Data for this exercise START

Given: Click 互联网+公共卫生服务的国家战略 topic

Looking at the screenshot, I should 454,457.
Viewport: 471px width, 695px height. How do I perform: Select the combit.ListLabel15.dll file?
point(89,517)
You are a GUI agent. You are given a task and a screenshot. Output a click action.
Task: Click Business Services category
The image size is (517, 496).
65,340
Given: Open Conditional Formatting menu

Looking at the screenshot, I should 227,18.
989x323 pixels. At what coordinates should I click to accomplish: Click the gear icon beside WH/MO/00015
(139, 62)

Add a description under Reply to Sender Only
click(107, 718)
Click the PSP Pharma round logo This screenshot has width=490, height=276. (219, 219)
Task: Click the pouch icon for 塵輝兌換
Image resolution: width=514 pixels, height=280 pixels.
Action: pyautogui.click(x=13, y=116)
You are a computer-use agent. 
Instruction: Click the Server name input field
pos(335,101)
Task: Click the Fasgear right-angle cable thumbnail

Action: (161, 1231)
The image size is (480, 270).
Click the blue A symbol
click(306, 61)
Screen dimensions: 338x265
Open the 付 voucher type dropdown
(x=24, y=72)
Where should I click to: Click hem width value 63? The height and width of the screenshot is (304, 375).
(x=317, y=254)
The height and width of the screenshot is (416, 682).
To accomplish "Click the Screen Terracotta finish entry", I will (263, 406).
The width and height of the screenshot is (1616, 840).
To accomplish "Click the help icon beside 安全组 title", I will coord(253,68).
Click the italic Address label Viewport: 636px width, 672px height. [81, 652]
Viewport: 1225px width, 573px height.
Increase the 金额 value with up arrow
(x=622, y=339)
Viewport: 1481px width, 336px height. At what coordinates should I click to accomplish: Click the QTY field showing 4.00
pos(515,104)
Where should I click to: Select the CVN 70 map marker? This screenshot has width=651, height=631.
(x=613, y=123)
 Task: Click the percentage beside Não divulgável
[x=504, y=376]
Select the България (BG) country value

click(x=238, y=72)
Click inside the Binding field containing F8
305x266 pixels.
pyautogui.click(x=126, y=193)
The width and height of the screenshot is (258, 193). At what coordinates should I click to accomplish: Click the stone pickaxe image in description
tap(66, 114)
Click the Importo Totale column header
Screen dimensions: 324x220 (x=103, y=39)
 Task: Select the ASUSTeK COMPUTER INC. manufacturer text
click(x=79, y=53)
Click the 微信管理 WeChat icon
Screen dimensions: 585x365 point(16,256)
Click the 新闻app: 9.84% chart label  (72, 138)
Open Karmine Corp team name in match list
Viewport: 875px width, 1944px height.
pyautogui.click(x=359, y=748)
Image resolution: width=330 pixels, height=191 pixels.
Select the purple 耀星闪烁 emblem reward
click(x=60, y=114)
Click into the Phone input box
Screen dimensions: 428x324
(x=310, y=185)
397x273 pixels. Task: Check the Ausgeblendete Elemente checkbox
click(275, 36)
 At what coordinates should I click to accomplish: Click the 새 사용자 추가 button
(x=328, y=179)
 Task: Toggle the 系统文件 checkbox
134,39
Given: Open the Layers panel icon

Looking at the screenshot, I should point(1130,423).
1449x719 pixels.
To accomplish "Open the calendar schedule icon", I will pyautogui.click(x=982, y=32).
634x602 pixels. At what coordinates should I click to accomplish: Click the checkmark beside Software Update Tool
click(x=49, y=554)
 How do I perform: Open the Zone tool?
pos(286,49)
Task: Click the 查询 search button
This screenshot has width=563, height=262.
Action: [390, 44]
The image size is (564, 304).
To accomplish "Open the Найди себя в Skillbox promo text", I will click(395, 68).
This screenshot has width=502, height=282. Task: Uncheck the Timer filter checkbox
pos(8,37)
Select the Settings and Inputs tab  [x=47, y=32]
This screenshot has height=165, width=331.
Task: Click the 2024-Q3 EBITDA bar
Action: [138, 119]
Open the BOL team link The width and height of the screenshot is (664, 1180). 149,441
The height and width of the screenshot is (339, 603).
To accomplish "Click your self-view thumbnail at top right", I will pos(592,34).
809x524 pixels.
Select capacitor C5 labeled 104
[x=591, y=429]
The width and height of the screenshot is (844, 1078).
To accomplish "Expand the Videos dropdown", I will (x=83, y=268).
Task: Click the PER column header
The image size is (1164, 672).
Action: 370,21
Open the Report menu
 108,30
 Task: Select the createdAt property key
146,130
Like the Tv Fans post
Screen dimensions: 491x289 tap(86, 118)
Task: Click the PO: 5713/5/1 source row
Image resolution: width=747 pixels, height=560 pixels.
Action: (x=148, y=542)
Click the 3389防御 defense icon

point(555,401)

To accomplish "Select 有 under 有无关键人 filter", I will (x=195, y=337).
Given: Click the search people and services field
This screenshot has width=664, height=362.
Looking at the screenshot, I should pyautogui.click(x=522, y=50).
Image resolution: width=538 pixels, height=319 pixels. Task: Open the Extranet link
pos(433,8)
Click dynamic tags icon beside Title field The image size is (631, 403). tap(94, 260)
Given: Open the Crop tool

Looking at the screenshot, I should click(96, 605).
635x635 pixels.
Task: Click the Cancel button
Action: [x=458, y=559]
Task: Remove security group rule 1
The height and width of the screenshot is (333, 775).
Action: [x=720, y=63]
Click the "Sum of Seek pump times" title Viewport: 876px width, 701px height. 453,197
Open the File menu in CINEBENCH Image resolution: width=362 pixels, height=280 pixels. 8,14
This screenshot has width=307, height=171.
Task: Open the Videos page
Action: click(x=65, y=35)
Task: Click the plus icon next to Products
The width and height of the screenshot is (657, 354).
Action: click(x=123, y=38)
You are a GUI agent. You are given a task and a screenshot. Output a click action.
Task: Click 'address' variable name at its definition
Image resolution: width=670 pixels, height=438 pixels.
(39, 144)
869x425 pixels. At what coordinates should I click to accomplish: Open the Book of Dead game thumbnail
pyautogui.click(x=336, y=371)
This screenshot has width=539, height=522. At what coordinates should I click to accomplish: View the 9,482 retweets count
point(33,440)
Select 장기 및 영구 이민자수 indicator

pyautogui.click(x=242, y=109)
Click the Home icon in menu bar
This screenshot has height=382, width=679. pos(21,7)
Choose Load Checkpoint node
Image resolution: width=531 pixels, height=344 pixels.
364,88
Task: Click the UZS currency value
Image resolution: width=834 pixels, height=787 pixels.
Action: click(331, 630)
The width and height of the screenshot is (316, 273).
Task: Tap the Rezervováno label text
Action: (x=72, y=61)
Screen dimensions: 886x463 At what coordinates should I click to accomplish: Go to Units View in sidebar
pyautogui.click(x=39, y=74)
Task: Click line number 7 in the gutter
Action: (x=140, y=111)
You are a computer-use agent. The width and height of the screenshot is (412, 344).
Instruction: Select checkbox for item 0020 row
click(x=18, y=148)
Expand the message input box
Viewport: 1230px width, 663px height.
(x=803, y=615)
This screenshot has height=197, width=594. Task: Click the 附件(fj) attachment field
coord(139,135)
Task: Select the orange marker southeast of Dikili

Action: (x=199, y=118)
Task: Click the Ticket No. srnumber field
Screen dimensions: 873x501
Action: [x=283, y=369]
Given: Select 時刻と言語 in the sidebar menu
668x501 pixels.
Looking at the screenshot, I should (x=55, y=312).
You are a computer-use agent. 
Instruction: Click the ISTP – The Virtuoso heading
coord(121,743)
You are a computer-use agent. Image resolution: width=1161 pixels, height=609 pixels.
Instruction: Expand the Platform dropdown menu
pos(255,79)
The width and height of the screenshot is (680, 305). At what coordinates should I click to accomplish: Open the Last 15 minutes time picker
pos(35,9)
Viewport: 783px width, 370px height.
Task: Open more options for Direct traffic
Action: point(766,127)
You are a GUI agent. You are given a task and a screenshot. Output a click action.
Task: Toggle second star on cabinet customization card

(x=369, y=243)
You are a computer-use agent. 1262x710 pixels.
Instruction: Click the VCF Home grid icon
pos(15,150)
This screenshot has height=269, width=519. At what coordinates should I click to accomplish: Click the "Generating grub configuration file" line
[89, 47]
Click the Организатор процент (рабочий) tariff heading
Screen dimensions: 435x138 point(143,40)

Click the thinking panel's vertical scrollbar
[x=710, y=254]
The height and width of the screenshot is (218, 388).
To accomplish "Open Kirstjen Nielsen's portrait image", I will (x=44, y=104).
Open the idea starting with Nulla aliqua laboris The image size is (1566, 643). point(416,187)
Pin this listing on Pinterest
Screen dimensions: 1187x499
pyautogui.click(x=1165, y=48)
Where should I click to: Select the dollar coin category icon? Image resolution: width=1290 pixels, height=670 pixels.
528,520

Data for this exercise END

== Task details ==
From the material above, copy exactly the lines between the line holding "The width and height of the screenshot is (844, 1078)." and the line holding "Given: Click the", inclusive, and only those.

== Your solution ==
The width and height of the screenshot is (844, 1078).
To accomplish "Expand the Videos dropdown", I will (x=83, y=268).
Task: Click the PER column header
The image size is (1164, 672).
Action: 370,21
Open the Report menu
 108,30
 Task: Select the createdAt property key
146,130
Like the Tv Fans post
Screen dimensions: 491x289 tap(86, 118)
Task: Click the PO: 5713/5/1 source row
Image resolution: width=747 pixels, height=560 pixels.
Action: (x=148, y=542)
Click the 3389防御 defense icon

point(555,401)

To accomplish "Select 有 under 有无关键人 filter", I will (x=195, y=337).
Given: Click the search people and services field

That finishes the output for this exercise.